▶ **PROBLEM DETAILS**: As the answer, set down the lines below from the one containing "Image resolution: width=1512" through the one containing "The height and", exactly and inclusively, and no others.

▶ **GIVEN RECORDS**:
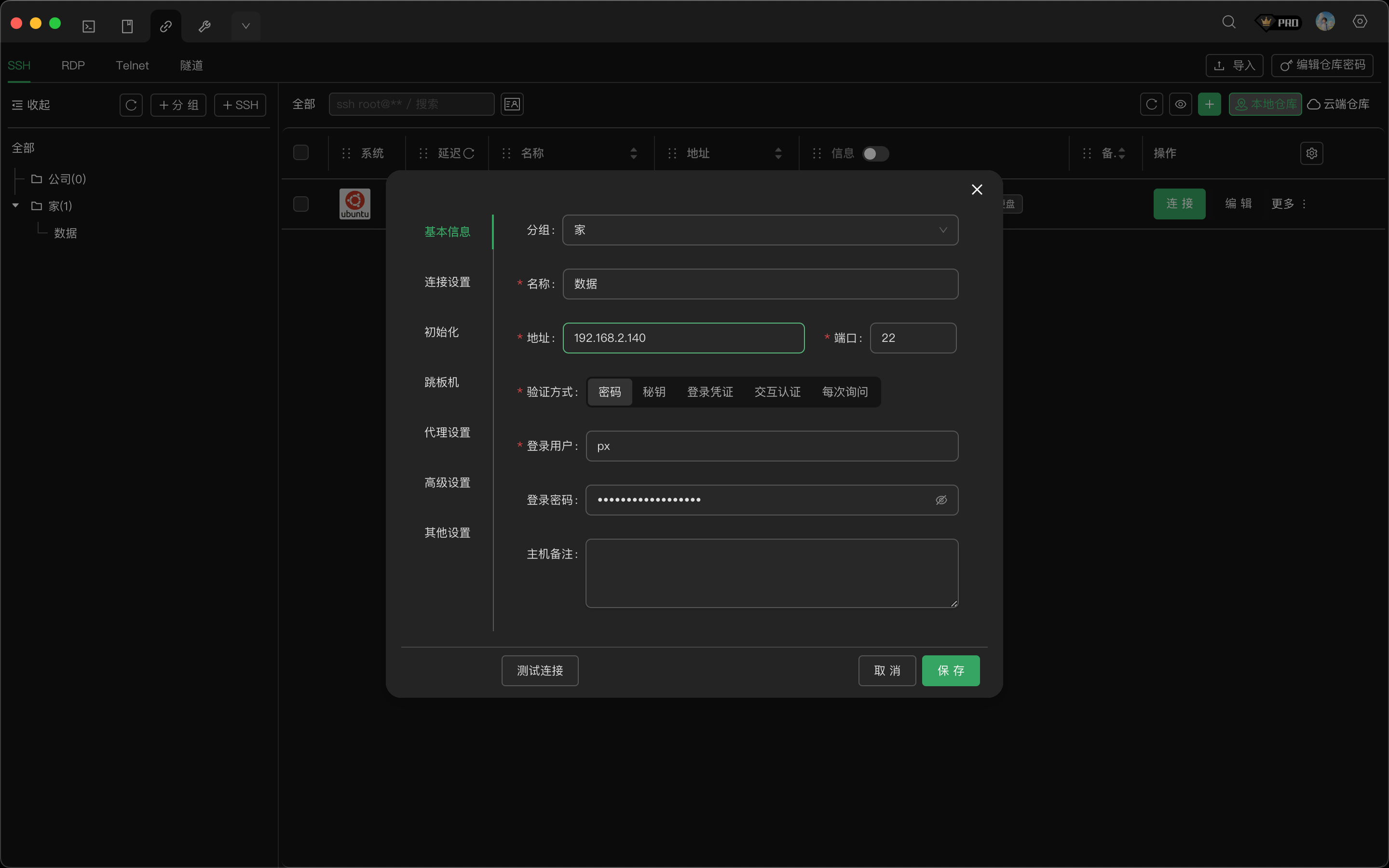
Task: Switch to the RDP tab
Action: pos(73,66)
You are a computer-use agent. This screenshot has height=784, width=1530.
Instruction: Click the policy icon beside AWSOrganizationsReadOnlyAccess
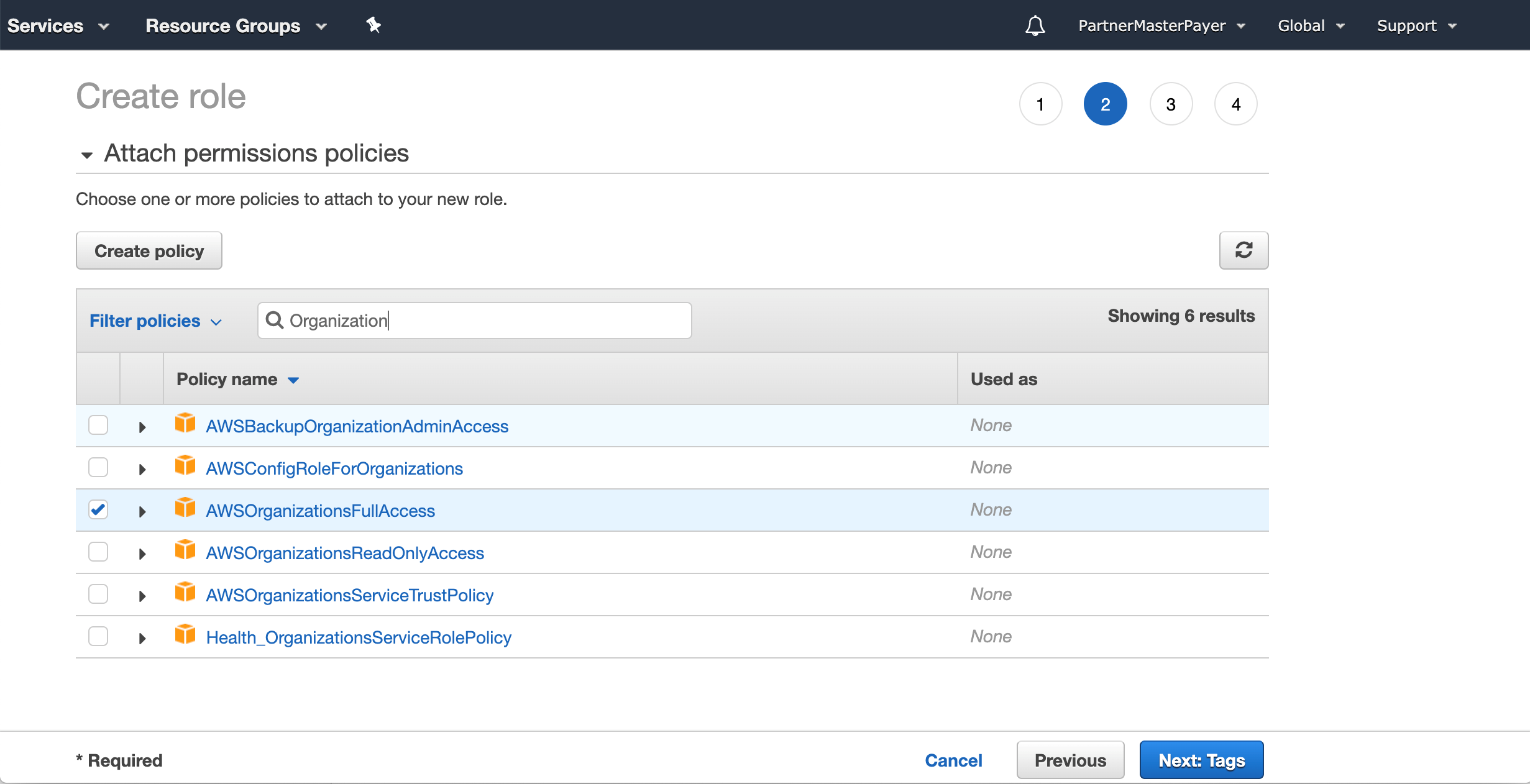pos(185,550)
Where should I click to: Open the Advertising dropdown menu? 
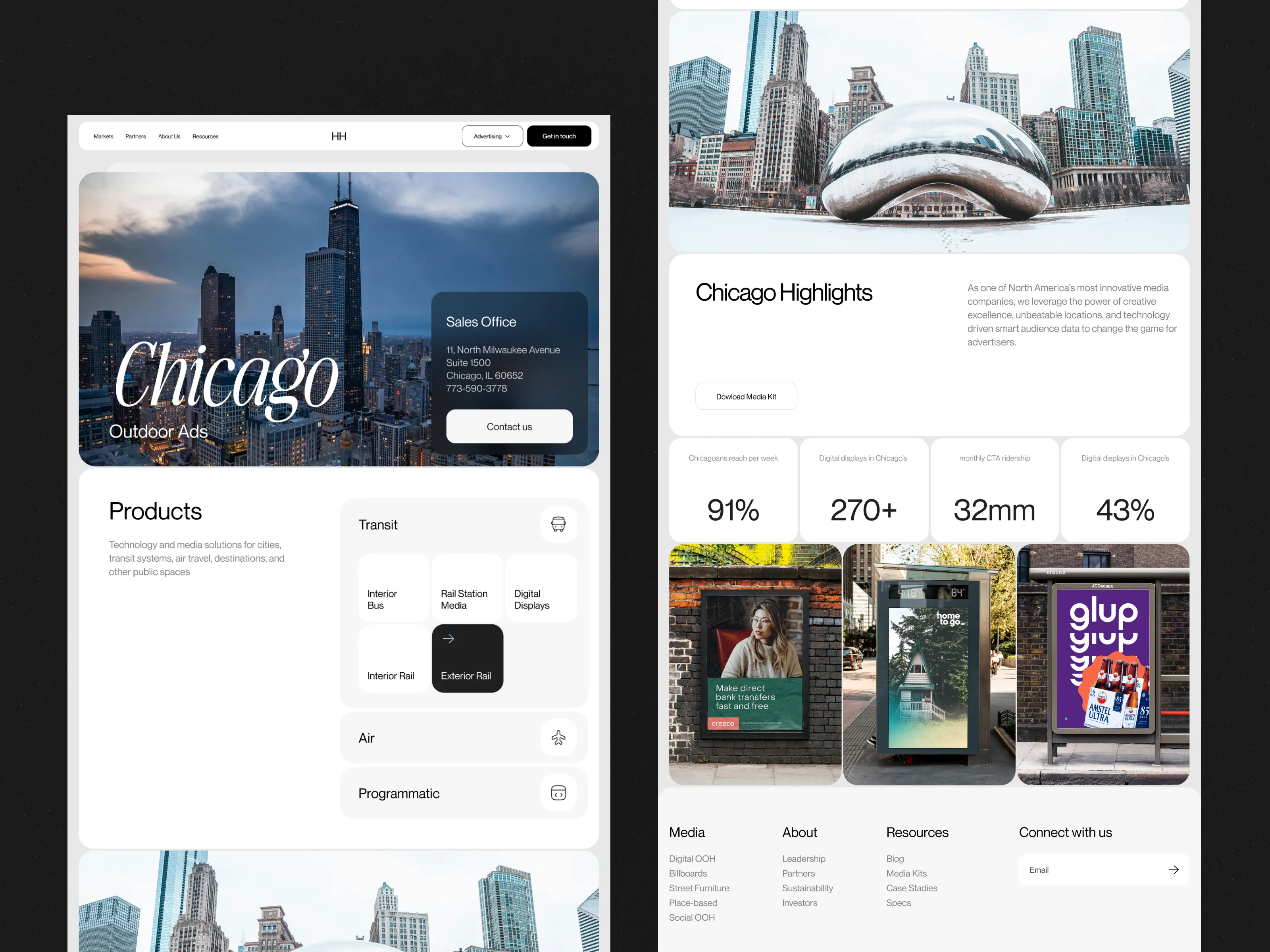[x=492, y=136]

---

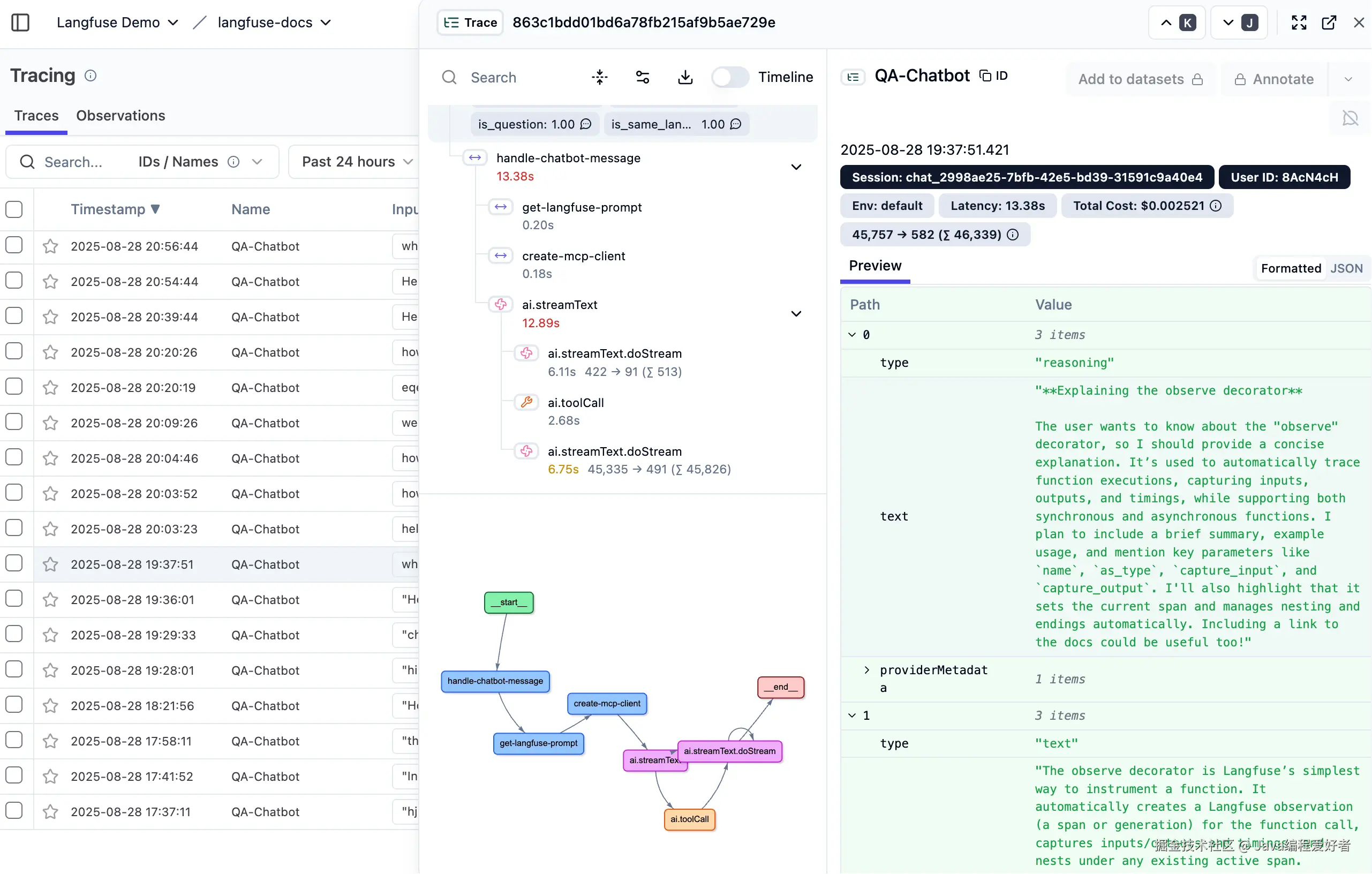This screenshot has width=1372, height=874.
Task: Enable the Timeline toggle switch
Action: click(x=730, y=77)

==

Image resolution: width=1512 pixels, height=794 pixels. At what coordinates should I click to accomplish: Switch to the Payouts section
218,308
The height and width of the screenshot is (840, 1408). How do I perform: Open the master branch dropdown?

▶ **REPLY**:
Image resolution: width=1512 pixels, height=794 pixels. At what coordinates should I click to accomplish: Switch to the Payouts section
218,308
The height and width of the screenshot is (840, 1408). How do I perform: Open the master branch dropdown?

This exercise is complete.